(Collected data)
▼▼▼

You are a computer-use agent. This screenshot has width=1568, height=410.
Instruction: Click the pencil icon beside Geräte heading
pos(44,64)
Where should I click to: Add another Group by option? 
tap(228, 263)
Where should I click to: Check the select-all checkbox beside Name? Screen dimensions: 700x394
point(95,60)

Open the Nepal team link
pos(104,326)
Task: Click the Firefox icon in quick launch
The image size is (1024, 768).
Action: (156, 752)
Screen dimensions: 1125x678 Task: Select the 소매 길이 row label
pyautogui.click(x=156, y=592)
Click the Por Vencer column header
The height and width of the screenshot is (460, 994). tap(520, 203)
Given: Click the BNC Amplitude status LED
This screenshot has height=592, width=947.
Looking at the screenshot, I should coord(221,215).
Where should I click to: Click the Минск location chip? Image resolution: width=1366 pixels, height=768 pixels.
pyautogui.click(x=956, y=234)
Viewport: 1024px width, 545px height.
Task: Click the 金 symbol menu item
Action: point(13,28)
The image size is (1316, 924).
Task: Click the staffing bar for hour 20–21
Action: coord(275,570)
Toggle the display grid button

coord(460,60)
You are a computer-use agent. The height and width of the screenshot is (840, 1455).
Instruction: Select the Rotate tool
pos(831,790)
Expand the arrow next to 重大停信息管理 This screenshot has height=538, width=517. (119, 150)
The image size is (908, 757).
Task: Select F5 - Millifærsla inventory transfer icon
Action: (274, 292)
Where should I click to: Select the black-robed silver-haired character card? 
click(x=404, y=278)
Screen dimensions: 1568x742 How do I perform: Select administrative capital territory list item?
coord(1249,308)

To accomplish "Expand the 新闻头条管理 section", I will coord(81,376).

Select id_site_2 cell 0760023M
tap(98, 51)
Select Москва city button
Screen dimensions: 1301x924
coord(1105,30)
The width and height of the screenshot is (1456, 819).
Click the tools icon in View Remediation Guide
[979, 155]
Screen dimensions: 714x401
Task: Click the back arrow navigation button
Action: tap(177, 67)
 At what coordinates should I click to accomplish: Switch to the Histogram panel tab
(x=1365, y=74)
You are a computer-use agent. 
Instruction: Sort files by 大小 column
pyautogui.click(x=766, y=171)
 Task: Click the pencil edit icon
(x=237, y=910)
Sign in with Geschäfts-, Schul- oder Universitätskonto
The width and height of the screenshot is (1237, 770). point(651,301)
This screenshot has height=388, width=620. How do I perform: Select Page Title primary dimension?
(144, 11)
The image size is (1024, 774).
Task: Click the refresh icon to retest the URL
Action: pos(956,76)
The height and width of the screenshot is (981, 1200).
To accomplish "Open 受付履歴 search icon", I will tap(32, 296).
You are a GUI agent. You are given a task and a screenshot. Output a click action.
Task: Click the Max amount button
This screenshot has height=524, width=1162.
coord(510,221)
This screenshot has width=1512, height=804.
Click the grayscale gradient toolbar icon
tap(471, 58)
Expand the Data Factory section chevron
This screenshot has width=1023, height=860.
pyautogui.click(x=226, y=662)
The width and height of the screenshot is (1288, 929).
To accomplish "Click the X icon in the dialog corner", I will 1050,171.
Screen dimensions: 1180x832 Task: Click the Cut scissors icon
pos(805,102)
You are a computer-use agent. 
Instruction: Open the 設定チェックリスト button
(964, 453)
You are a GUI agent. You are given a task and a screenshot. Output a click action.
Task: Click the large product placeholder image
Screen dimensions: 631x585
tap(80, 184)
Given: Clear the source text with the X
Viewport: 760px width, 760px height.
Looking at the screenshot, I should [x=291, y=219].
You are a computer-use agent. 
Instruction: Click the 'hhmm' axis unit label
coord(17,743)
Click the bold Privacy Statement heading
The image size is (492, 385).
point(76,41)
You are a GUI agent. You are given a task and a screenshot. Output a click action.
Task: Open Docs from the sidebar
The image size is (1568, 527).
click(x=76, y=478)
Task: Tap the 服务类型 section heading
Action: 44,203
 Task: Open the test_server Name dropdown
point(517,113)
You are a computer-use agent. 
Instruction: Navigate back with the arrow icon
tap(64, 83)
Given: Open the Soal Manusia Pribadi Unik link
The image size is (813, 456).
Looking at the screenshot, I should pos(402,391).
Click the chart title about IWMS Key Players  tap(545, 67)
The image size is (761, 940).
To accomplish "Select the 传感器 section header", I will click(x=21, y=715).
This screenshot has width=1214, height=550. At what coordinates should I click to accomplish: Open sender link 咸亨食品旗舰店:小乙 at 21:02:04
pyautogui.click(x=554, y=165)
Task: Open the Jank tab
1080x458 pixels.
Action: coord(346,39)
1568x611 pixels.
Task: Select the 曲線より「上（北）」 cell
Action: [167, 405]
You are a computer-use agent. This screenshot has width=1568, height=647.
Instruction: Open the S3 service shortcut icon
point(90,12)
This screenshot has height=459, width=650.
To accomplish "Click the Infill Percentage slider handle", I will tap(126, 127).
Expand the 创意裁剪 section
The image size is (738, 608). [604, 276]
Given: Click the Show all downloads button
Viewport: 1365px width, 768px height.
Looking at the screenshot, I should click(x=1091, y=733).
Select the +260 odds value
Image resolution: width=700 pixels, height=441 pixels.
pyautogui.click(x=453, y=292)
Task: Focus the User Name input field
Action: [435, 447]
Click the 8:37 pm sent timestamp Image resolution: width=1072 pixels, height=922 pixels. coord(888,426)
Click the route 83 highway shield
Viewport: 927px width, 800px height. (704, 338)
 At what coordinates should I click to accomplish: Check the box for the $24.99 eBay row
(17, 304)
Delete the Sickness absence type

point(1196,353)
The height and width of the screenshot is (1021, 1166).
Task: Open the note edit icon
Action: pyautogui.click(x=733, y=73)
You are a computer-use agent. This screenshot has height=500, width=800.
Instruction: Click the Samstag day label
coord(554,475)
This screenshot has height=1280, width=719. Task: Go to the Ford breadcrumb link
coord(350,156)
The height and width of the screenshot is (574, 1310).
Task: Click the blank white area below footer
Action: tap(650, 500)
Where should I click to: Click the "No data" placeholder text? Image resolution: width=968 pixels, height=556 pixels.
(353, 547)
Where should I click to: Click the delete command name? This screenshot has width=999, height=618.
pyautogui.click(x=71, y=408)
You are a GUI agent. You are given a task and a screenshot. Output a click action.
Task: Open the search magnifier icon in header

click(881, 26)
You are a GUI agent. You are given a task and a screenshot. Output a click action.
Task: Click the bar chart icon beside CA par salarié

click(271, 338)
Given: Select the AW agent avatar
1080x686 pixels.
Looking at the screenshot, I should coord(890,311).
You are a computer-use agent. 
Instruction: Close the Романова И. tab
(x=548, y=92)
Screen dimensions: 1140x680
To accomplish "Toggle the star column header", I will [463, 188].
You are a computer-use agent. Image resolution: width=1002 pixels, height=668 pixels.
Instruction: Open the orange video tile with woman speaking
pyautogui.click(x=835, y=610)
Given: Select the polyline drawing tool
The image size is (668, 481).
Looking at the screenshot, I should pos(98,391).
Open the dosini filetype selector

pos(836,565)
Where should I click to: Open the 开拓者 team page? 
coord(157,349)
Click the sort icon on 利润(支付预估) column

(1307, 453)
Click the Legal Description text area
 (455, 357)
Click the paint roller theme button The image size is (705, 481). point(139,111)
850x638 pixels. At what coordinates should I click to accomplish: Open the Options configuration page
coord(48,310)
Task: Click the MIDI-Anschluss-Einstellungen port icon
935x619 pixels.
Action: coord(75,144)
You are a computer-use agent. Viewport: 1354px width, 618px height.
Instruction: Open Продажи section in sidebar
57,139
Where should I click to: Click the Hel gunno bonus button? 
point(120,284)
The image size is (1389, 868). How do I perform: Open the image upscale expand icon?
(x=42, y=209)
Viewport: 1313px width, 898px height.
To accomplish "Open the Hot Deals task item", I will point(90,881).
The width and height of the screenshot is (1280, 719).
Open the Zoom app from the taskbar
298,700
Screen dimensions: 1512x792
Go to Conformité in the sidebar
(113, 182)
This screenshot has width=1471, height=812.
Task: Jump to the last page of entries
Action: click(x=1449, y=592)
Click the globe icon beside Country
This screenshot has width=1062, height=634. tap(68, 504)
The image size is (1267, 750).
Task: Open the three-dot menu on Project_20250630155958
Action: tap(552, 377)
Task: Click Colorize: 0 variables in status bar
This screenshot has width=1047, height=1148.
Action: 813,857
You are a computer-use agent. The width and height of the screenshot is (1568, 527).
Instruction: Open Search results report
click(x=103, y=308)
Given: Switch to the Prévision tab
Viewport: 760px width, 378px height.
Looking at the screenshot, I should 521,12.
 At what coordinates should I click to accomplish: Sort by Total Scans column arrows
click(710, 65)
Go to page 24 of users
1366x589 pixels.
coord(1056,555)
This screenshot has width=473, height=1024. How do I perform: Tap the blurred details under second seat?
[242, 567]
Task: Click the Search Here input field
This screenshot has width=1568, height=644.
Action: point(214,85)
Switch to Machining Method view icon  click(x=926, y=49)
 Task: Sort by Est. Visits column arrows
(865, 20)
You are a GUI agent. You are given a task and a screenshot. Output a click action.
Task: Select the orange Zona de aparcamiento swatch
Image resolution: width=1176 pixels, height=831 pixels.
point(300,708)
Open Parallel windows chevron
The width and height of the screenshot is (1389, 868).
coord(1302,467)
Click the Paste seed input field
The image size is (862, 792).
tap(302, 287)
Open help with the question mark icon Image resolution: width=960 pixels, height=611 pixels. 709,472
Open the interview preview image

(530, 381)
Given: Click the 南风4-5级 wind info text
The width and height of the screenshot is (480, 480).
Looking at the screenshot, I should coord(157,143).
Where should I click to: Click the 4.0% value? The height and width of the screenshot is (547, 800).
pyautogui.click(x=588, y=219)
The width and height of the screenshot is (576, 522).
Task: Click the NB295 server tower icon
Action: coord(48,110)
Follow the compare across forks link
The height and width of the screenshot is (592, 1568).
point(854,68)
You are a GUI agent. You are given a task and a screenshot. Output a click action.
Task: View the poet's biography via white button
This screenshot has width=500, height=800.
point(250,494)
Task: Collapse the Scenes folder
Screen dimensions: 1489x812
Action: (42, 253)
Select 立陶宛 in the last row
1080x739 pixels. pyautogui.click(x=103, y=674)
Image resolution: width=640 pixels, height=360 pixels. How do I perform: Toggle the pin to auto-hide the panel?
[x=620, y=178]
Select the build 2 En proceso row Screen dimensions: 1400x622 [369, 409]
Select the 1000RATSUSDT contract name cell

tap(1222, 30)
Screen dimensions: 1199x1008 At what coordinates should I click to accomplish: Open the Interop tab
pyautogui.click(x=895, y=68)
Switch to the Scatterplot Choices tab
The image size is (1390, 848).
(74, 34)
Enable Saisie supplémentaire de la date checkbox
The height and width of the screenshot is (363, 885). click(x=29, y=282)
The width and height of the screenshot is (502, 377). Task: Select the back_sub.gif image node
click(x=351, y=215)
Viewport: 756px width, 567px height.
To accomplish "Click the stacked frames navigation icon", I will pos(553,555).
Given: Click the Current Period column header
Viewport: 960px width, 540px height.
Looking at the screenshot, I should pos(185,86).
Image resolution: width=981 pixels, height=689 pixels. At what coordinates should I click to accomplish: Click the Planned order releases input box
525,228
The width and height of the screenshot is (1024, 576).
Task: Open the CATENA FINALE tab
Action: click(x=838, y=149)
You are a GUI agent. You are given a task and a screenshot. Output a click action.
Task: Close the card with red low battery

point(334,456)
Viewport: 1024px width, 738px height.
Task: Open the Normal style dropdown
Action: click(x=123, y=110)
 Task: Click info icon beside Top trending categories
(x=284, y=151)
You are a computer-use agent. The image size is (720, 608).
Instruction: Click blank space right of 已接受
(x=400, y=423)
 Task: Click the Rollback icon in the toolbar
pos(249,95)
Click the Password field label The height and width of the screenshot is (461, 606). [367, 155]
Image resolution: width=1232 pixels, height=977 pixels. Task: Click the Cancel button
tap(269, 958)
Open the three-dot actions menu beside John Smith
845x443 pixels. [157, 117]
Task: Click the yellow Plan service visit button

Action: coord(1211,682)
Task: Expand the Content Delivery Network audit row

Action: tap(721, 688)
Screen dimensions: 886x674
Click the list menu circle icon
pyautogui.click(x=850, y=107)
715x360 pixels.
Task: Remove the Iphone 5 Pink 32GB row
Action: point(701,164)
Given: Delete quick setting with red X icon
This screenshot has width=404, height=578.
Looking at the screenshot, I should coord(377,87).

▲▲▲

Beginning with the line that holds "Given: Delete quick setting with red X icon" and ending with the last line of the data, copy each line exactly and add nothing.

## Expected output
Given: Delete quick setting with red X icon
This screenshot has width=404, height=578.
Looking at the screenshot, I should coord(377,87).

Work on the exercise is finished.